◆ **REQUIRED ACTION**: Look through the records, and wherever the string "target" turns up, copy out that line.

◆ **EXERCISE MATERIALS**:
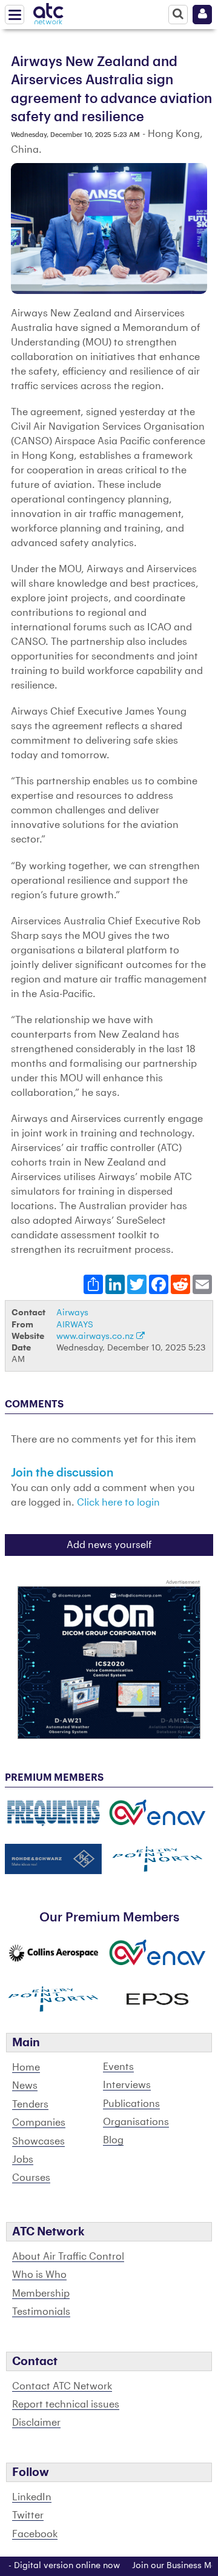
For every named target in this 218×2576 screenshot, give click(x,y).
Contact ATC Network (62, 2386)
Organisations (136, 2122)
--
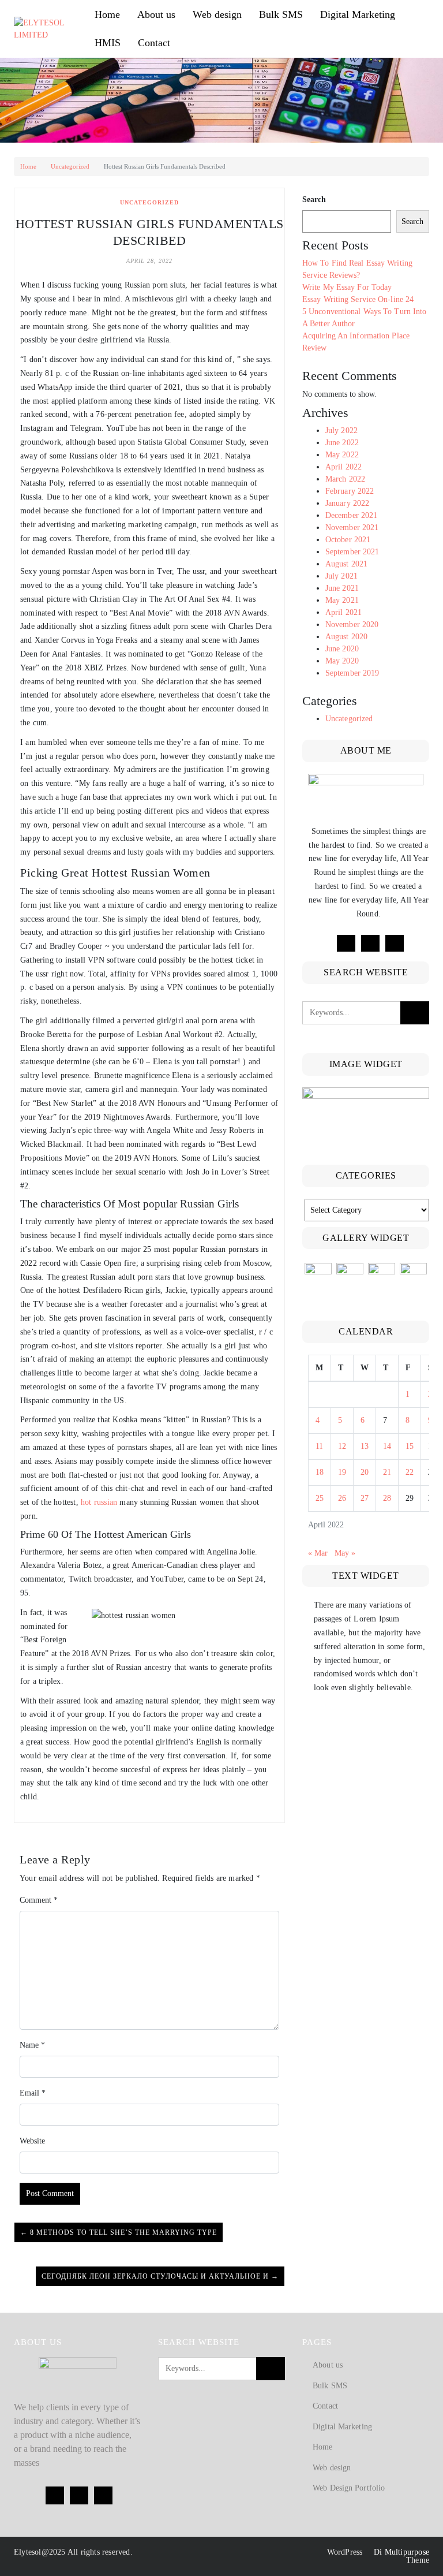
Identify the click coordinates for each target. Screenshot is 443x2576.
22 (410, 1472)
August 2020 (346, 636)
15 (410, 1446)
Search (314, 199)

◆ **EXERCISE ANSWER**:
For every named target in this 218×2576 screenshot, give click(x,y).
Identify the click coordinates for each target. Screenshot is 443x2576.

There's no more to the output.